■ Task goal:
Looking at the listing below, retype exactly the lines starting at the one containing "Learn more (307, 1903)" and ending at the one containing "[facebook] (332, 2289)", both included, and nothing else.

■ Record extracts:
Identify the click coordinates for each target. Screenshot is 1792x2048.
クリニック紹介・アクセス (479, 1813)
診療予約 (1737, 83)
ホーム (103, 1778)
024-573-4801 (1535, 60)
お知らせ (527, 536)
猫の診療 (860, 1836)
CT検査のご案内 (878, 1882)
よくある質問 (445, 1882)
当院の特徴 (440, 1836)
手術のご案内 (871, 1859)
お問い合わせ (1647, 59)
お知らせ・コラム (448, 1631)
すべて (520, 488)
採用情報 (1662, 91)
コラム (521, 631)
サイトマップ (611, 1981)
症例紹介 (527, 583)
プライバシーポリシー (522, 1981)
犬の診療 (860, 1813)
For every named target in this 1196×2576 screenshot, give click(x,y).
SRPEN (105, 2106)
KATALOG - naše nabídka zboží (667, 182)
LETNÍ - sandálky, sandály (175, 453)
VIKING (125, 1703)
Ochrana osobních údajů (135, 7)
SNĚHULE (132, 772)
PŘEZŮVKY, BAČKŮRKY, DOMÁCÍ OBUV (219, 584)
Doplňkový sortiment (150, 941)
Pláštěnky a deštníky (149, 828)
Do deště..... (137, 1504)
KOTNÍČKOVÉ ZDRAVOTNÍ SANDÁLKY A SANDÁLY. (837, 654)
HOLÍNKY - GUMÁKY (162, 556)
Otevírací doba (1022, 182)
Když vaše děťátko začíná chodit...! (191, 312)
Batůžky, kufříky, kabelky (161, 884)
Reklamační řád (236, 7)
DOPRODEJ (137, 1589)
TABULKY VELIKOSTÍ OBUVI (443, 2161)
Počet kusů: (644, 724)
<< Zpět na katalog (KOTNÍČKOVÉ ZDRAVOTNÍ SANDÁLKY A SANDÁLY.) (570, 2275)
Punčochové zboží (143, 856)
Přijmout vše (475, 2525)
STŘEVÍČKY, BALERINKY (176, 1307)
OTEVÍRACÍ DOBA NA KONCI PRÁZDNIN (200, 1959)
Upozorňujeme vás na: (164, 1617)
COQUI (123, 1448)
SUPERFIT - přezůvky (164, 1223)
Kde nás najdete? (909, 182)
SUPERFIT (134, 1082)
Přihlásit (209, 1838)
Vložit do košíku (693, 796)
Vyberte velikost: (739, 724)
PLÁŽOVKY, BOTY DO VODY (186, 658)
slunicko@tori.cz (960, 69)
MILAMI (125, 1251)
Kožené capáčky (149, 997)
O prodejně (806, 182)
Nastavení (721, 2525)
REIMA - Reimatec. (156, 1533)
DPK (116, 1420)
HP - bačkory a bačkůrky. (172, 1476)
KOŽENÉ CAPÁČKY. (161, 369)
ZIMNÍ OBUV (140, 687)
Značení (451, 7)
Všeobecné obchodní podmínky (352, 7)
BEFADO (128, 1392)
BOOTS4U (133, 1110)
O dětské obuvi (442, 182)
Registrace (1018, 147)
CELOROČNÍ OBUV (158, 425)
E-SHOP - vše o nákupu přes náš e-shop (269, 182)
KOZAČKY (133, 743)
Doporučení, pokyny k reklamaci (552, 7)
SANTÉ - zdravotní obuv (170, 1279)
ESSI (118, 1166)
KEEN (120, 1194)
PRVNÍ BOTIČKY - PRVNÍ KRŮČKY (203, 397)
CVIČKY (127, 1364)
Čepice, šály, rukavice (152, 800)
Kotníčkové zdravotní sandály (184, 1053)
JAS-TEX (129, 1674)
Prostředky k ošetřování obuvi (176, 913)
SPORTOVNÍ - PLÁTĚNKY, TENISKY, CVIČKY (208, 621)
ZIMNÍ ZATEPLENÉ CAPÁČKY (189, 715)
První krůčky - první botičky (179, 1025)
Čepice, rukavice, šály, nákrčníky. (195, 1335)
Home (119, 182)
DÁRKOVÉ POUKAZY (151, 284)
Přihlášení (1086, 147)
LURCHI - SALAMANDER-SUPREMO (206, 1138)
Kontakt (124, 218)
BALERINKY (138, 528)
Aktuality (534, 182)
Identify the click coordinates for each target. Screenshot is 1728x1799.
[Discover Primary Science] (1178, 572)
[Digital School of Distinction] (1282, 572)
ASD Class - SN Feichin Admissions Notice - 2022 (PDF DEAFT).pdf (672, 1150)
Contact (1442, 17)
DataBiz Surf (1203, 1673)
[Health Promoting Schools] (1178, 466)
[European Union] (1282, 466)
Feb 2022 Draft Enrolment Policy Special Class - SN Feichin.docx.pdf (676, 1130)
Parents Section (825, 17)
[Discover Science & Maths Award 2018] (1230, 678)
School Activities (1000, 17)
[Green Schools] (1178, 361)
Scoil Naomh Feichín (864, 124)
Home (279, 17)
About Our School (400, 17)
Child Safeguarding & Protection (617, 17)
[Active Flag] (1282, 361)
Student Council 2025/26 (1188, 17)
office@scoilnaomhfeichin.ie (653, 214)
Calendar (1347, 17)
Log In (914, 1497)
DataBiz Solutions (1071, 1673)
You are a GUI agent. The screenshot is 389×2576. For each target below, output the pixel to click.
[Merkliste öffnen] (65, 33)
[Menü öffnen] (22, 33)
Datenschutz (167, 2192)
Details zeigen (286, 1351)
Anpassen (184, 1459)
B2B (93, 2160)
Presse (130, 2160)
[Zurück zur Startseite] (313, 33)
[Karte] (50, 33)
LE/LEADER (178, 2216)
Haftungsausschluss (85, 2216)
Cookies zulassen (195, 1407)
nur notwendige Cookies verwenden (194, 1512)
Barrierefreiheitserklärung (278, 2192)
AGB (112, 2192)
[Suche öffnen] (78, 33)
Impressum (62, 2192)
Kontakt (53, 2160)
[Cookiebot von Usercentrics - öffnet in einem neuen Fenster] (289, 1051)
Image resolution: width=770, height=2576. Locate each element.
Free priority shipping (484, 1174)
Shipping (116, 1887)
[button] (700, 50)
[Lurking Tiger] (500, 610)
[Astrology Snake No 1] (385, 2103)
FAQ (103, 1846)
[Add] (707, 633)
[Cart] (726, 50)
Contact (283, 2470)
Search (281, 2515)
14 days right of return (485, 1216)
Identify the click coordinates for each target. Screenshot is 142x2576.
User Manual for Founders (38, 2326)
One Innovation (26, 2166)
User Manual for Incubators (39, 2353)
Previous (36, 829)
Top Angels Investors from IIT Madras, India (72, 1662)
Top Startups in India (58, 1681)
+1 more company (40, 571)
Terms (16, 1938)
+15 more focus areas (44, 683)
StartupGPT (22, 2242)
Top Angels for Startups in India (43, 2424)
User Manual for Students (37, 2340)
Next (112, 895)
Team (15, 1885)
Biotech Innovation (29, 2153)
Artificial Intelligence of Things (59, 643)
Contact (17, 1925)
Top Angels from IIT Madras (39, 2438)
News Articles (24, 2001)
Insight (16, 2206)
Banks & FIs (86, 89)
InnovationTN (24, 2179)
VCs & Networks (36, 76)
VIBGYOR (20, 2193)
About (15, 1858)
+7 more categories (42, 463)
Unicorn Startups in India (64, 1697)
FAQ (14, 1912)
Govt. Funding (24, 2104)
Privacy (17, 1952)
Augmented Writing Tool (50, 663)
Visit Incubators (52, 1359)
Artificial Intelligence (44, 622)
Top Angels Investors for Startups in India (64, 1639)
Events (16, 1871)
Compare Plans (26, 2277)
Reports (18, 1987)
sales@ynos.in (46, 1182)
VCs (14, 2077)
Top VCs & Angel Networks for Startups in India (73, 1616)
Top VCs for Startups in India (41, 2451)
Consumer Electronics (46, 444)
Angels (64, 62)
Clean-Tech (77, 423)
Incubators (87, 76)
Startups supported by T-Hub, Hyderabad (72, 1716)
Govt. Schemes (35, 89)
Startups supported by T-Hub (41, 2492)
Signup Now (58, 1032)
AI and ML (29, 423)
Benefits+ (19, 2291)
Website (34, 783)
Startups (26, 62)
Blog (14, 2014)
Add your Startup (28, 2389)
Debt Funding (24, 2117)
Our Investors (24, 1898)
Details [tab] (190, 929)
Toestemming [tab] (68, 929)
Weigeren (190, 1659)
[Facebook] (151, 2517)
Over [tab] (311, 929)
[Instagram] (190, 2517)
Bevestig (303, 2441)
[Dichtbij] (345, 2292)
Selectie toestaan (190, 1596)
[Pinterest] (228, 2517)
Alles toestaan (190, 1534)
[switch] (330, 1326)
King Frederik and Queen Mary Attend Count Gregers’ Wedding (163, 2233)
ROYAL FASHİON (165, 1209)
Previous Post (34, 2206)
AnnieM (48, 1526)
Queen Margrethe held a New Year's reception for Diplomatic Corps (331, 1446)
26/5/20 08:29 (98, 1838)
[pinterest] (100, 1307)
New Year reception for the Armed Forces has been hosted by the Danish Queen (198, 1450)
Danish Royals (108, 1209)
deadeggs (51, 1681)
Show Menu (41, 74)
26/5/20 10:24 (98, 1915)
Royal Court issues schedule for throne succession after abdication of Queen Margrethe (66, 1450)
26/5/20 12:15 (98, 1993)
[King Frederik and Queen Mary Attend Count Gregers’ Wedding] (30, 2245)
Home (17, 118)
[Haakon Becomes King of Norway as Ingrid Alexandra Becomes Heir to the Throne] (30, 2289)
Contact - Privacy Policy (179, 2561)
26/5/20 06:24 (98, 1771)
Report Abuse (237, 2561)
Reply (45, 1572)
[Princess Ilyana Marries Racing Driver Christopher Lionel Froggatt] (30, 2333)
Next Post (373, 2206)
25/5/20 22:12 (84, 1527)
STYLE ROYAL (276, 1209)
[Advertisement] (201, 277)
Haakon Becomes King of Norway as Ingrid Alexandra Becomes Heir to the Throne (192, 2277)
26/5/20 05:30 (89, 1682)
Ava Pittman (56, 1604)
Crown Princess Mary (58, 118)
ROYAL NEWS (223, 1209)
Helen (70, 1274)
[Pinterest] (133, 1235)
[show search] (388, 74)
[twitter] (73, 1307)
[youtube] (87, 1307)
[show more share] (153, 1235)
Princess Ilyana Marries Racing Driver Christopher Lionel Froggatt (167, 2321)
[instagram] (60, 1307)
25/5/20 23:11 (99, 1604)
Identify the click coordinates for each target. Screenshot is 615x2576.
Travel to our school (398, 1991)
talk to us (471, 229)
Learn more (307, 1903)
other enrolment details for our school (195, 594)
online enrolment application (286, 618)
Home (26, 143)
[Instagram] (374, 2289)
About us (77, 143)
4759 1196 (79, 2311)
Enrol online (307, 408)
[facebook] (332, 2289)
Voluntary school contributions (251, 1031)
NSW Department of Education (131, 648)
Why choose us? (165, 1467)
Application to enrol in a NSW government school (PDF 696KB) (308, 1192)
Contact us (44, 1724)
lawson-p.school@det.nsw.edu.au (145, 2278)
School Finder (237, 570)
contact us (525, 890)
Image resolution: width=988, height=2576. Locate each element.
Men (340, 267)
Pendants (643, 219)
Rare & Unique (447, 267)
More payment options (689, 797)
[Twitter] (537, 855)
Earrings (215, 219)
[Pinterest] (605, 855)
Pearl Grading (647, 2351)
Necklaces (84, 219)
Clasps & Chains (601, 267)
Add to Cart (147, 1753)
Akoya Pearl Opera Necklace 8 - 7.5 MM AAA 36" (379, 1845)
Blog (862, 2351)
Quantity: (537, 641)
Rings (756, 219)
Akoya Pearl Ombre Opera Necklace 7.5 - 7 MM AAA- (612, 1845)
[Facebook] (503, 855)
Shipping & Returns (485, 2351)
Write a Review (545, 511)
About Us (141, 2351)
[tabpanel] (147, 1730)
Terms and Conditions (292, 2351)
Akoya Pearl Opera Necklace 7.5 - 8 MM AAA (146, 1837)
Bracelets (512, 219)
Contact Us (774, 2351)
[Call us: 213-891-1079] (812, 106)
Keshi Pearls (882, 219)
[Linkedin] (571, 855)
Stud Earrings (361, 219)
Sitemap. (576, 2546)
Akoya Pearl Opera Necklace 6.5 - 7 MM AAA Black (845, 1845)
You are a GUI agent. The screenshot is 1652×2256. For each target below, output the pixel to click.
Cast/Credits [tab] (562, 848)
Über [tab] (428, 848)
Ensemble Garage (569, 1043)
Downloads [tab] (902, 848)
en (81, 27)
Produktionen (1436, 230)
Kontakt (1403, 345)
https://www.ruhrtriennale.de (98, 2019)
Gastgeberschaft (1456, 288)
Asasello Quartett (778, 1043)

■ Task output:
Learn more (307, 1903)
other enrolment details for our school (195, 594)
online enrolment application (286, 618)
Home (26, 143)
[Instagram] (374, 2289)
About us (77, 143)
4759 1196 (79, 2311)
Enrol online (307, 408)
[facebook] (332, 2289)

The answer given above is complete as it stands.